• [What you have to do]:
Where does "pencil" appear in the data? Return each line that holds it.

• [Exercise data]:
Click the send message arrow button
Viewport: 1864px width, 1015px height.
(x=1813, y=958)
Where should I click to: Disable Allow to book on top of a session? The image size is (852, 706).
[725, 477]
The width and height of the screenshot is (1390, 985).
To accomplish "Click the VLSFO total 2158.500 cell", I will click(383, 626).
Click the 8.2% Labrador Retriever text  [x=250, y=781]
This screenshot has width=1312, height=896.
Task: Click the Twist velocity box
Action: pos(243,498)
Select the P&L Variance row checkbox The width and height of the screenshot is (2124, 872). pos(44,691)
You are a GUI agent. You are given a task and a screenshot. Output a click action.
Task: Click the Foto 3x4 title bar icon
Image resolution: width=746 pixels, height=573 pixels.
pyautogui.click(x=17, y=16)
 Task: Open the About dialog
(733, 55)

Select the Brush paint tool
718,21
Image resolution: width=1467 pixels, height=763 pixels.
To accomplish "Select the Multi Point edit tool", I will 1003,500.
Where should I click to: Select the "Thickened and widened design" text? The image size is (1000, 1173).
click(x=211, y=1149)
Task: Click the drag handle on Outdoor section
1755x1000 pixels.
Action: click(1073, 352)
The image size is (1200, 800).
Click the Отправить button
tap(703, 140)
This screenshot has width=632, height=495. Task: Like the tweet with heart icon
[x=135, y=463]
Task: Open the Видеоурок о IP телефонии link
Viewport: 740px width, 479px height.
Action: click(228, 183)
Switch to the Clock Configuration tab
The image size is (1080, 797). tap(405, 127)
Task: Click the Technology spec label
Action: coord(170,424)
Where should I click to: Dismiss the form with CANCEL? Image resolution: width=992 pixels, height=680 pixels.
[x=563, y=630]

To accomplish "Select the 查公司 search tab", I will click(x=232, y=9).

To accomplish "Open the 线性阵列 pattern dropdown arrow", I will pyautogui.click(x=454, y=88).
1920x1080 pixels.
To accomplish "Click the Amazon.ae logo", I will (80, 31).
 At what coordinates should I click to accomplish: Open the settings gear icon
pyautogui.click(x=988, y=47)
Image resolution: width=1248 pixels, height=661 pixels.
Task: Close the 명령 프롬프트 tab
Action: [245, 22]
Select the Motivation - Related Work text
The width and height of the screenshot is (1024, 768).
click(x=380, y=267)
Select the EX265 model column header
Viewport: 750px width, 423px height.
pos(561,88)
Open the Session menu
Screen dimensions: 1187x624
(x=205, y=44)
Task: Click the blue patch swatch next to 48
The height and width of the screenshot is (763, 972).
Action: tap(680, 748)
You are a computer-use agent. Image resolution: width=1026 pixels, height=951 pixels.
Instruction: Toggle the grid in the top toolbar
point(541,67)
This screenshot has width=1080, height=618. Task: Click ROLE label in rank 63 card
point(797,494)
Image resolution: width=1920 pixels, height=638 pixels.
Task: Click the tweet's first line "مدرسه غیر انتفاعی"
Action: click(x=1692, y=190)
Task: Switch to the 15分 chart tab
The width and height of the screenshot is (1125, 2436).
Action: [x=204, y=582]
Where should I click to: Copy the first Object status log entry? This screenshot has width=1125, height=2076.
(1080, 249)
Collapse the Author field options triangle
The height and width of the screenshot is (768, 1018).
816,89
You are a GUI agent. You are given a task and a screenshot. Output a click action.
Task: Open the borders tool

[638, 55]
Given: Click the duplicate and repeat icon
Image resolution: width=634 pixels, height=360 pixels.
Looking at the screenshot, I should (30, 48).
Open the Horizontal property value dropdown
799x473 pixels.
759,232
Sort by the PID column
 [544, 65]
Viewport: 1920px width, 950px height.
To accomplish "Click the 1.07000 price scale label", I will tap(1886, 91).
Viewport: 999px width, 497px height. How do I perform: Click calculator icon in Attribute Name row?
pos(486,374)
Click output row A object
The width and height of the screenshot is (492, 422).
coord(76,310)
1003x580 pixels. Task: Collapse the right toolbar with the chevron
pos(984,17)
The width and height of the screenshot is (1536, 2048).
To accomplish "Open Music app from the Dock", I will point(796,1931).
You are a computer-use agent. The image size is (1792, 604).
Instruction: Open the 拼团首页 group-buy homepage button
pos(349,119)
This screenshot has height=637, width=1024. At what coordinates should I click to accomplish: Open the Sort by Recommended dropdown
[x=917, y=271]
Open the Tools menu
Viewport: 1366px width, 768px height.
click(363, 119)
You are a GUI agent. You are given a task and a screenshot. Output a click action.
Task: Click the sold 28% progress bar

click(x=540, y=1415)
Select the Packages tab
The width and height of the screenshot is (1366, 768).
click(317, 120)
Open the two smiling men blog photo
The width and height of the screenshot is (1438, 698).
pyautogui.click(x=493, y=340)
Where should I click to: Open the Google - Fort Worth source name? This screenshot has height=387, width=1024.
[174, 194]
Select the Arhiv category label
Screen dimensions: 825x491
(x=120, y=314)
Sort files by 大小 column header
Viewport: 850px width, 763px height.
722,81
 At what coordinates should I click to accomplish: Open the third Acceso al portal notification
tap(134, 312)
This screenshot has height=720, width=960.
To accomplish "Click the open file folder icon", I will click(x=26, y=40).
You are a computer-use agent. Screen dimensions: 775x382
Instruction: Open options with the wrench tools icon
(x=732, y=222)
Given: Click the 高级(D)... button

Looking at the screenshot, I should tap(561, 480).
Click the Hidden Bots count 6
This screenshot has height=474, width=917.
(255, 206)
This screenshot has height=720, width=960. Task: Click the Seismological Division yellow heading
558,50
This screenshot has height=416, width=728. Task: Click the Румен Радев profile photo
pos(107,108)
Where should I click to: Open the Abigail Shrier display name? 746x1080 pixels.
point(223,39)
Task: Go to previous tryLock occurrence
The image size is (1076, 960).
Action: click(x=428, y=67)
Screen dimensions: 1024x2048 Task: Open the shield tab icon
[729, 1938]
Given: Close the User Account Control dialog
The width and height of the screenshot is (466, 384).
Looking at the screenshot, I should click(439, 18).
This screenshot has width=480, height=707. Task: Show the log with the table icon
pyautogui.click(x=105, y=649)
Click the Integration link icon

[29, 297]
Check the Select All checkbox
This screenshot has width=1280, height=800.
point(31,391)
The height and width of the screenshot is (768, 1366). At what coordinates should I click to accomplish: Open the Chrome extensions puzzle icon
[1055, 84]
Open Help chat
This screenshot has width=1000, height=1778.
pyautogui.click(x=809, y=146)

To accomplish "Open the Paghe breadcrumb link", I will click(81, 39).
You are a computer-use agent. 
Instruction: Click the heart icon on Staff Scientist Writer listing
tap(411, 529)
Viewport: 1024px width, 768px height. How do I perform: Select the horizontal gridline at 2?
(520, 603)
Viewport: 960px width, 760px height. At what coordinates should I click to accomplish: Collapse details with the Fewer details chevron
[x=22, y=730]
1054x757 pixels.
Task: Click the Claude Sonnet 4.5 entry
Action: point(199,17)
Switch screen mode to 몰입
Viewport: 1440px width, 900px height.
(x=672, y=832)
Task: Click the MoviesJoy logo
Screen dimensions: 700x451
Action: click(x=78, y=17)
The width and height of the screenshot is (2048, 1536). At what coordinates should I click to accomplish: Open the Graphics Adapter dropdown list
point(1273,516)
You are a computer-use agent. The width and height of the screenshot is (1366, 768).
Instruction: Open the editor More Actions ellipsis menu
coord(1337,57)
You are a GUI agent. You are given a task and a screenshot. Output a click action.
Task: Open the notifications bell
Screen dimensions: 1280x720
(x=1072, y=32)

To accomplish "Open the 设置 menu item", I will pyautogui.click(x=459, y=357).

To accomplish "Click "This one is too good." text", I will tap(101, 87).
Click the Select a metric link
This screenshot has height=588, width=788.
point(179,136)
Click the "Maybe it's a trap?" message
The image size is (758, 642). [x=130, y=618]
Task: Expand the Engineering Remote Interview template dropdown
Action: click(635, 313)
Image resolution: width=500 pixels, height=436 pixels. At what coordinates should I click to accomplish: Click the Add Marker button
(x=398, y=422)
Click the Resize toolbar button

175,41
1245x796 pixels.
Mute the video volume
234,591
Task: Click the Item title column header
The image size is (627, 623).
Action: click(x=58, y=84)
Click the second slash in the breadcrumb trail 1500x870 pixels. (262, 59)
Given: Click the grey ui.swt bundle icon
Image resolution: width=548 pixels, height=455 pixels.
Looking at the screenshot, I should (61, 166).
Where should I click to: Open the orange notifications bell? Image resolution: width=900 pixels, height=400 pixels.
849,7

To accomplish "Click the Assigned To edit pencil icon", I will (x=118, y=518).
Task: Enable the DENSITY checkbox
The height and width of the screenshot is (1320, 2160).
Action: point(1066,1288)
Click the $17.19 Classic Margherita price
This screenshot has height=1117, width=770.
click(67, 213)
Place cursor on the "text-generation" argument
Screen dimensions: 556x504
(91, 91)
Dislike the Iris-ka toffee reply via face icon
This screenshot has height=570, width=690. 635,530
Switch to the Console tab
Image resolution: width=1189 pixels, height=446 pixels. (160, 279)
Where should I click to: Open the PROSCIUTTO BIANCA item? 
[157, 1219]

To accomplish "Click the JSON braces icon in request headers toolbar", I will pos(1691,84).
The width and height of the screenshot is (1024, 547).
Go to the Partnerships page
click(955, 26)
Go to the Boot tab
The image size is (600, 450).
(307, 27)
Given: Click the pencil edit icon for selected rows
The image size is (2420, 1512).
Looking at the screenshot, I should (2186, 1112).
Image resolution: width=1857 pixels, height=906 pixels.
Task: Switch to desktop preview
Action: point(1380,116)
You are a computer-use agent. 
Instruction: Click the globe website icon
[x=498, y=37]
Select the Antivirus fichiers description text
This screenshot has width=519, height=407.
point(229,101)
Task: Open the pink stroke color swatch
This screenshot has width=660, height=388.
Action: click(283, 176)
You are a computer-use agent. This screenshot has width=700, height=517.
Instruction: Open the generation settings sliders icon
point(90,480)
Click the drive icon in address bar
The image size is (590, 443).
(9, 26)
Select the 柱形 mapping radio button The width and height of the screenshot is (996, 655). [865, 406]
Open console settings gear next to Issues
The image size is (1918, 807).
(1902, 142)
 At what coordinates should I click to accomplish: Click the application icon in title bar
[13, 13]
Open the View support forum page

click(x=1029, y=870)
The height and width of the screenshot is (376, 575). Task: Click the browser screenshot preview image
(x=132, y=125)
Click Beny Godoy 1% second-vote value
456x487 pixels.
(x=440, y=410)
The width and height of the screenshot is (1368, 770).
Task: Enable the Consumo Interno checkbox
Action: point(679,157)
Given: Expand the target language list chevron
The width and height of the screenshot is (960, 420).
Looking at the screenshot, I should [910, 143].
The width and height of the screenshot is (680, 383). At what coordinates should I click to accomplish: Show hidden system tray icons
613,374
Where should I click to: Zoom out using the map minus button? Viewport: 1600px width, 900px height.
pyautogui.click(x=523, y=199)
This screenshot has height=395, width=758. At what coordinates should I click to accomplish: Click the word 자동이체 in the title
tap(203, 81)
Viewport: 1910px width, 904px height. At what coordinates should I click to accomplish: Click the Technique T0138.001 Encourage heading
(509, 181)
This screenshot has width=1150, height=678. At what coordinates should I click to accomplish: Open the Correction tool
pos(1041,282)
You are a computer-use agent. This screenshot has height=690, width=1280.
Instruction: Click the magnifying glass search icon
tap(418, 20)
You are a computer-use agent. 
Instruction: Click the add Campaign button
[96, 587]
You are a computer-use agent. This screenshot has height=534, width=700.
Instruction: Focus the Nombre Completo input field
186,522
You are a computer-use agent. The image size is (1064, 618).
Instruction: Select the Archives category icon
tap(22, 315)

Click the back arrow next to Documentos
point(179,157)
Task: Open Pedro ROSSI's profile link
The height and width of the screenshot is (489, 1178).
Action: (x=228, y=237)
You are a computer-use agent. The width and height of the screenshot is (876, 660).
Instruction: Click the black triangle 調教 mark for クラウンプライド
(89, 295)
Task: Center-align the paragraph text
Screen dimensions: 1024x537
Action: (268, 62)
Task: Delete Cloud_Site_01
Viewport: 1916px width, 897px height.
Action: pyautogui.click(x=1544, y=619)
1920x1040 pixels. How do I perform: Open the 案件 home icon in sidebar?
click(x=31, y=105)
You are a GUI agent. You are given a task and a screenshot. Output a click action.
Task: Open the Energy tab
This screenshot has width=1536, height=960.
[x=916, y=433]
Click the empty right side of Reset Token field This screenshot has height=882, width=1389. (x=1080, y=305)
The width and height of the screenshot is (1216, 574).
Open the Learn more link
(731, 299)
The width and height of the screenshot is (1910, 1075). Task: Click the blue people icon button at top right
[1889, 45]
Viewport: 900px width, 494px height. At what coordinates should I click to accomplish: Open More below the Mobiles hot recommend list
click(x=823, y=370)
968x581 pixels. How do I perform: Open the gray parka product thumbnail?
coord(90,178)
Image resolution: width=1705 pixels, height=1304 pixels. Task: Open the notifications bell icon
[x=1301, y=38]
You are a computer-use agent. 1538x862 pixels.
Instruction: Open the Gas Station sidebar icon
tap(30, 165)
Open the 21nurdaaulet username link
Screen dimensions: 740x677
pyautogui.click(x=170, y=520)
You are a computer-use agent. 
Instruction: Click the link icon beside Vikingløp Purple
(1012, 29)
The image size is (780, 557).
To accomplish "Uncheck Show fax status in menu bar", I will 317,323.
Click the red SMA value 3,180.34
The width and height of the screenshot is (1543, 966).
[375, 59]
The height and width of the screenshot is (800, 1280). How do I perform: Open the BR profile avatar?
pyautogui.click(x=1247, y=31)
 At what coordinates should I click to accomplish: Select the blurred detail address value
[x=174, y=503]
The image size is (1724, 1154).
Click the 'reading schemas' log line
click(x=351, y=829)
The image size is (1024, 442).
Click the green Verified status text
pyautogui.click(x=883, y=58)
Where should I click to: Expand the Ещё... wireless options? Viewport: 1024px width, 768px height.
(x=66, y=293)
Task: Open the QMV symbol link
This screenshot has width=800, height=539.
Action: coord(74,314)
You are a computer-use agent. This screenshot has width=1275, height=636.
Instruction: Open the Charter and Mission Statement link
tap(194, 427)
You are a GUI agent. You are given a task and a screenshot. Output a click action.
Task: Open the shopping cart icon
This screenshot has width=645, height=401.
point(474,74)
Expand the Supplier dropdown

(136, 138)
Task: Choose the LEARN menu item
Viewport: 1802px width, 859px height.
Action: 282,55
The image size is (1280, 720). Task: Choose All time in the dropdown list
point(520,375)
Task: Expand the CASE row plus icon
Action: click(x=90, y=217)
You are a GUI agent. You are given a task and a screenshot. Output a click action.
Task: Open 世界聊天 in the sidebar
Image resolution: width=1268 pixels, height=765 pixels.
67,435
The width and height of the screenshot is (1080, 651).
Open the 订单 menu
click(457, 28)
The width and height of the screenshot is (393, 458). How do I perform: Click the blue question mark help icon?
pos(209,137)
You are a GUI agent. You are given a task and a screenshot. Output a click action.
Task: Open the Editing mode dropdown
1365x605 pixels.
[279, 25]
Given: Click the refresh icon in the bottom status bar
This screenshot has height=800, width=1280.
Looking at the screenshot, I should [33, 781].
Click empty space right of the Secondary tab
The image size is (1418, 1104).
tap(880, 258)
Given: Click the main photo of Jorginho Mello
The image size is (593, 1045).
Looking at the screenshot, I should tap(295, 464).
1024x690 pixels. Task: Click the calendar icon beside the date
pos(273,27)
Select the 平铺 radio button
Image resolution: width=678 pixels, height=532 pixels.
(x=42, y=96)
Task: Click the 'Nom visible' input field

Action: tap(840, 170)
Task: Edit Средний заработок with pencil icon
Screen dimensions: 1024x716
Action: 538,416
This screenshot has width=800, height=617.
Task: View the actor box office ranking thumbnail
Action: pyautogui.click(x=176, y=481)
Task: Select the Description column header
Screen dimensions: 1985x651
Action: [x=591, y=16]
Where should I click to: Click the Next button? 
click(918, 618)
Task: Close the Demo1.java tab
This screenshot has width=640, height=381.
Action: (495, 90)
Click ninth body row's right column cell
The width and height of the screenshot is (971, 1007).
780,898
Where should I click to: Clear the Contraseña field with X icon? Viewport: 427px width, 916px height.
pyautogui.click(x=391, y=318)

• [Result]:
To accomplish "Click the Assigned To edit pencil icon", I will (x=118, y=518).
Given: Click the pencil edit icon for selected rows
Task: Edit Средний заработок with pencil icon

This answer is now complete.